In contrast, FL imaging is a safe method because there is no problem associated with ionized radiation. Additionally, both ICG and MB generally used for PA imaging have played a role of contrast agents for FL imaging; several studies demonstrated usefulness of ICG and MB as a contrast agent of combined PA and FL imaging [73, 92–94]. Liu et al. [95] developed fluorescent dye-loaded mesoporous silica nanoparticles for combined near-infrared (NIR) FL and PA imaging for the purpose of SLN mapping. Akers et al. [96] found that FL quenching leads to increased contrast for PA imaging and this finding was used to developed NIR dye-loaded perfluorocarbon-nanoparticles for combined FL and PA imaging of SLNs. Furthermore, Kang et al. [3] have recently reported the implementation of a real-time tri-modal imaging system for combined US, PA, FL imaging and demonstrated that the tri-modal imaging system enables surgeons to take full advantages of the complementary information obtained from the combined images, i.e., precise pre-operative localization of SLNs and intra-operative biopsy guidance [97].

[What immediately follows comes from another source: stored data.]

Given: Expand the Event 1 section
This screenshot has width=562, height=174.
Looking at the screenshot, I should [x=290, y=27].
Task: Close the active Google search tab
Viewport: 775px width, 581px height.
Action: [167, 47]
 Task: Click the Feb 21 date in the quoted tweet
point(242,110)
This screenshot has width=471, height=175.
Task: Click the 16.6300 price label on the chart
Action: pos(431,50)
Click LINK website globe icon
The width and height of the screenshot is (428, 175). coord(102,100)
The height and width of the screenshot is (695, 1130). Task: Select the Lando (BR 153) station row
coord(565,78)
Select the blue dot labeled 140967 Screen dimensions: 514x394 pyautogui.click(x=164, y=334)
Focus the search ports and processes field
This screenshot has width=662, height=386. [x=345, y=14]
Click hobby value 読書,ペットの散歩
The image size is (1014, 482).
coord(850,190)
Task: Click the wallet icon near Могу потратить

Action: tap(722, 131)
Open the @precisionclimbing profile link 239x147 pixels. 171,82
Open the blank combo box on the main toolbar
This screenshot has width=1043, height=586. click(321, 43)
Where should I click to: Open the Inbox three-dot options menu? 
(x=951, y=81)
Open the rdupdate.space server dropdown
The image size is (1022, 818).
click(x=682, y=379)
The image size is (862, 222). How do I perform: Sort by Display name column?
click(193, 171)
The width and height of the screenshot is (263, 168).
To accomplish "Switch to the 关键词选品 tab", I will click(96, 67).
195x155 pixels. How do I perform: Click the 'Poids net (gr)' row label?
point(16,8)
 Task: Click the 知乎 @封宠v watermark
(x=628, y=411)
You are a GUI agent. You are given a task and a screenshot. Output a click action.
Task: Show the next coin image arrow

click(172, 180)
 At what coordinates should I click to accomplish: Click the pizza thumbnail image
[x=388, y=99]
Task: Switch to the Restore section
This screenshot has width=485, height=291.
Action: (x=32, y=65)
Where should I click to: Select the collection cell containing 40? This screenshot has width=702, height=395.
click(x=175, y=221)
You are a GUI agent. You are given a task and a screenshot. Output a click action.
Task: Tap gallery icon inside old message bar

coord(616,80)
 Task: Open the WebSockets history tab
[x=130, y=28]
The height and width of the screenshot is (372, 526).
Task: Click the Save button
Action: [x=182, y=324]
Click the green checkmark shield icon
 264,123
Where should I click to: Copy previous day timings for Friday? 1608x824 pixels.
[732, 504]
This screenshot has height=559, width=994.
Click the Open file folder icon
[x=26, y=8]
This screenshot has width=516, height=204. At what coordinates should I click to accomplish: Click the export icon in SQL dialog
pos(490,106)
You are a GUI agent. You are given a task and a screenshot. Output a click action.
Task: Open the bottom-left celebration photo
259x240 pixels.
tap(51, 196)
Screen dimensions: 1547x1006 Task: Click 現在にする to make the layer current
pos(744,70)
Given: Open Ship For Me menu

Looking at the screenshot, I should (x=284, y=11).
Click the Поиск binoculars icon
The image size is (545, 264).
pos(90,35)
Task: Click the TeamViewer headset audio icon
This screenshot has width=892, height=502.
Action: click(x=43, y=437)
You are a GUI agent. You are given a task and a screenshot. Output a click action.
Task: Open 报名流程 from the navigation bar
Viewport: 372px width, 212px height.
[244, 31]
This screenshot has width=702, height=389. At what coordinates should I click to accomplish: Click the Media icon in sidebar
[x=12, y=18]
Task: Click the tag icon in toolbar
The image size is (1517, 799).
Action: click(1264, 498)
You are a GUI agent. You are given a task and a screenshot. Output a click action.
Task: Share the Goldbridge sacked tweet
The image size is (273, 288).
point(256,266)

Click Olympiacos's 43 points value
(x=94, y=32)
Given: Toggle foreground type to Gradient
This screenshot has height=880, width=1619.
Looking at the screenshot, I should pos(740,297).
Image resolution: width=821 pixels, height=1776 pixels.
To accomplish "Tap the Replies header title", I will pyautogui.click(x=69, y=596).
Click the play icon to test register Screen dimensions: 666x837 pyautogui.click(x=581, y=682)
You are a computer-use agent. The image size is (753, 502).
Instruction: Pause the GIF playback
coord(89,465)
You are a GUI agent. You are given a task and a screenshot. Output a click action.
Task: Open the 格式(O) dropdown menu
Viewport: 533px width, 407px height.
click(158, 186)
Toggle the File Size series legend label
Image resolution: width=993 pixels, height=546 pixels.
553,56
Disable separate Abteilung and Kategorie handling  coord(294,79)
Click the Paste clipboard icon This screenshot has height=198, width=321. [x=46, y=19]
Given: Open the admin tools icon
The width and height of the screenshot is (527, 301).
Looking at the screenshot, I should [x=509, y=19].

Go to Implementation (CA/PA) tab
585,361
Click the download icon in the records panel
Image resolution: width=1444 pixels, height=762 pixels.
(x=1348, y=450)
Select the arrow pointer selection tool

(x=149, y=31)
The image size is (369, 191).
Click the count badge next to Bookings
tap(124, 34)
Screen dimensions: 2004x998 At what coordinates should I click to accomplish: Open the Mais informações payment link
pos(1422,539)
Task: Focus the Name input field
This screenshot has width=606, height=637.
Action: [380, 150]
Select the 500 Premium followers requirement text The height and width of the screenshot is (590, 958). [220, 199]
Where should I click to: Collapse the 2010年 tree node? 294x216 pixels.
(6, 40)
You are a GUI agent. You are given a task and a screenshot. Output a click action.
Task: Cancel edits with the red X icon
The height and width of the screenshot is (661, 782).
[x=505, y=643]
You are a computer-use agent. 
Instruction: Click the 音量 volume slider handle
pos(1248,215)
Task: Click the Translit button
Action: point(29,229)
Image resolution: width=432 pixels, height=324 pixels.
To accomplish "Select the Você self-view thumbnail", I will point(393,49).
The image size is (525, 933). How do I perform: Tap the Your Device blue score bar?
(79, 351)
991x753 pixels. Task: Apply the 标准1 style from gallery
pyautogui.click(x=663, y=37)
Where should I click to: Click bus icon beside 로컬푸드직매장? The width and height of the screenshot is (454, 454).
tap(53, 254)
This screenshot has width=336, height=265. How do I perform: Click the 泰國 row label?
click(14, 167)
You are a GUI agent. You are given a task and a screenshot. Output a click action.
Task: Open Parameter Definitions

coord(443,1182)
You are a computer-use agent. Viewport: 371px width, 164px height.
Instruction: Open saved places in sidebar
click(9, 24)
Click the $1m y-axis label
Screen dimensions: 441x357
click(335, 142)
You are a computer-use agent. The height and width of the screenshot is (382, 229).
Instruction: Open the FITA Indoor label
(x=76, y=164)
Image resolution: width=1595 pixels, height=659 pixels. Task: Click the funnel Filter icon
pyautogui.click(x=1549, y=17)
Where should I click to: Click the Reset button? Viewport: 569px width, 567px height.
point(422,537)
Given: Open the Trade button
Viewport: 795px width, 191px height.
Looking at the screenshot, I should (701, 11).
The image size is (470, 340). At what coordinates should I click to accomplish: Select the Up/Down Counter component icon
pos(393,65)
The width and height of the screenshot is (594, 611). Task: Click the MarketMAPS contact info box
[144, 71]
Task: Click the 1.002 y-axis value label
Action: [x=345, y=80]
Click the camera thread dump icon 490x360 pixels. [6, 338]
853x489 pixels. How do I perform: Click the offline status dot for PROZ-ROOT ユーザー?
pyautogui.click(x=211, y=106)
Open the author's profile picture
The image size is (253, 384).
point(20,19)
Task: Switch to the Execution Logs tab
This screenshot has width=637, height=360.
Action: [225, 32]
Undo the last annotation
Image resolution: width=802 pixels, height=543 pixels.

Implications for future research
Most techniques for SLN identification and biopsy guidance inevitably use various exogenous contrast agents. The performance of the agents is one of key factors in determining the sensitivity and specificity of each method for SLN identification (see Table 2). In this respect, there have been many attempts to develop high-performance exogenous contrast agents. For the multimodal PA imaging techniques, especially, a few multimodal contrast agents have been proposed [98–100]. However, most of new contrast agents are made from non-biological materials, which has sparked controversy as to whether the non-biological materials are safe for clinical use [101, 102]. It is necessary to focus on the development of exogenous contrast agents based on biological materials for efficient translation of the multimodal PA imaging techniques into clinical practice for SLN identification and biopsy guidance. To increase the clinical usefulness, additionally, developing real-time methods for increasing light penetration is an important research topic [103, 104], although PA imaging allows for a relatively deep imaging depth. This also make it possible to exploit (multimodal) PA imaging in various clinical applications. On the other hand, the translation of a new technique into clinical practice requires changing the conventional workflow, and thus an efficient clinical protocol for SLN identification and biopsy guidance using the multimodal PA imaging should be developed.
Conclusion
PA imaging modality has the advantages of real-time imaging capability, high spatial and contrast resolutions, and non-ionizing signal generation, and it has received much attention in the last decade due to those attractive features. However, PA imaging has less capability of providing anatomical information except blood vessels. Therefore, combining PA and other imaging modalities for complementing the limitation of PA imaging is the best option to take full advantage of PA imaging; we believe that its key application is SLNB guidance requiring precise SLN localization for accurate diagnosis of micro-metastases at an early stage of cancer progression. In the near future, we will see the multimodal photoacoustic imaging that plays an important role in SLNB guidance in clinics.
Acknowledgements
This work was supported by the National Research Foundation of Korea (NRF) funded by the Ministry of Science and ICT (NRF-2017R1A2B2002838).
Conflict of interest
All authors declare no conflicts of interest.
Ethical approval
This article does not contain any studies conducted by the authors on humans or animals.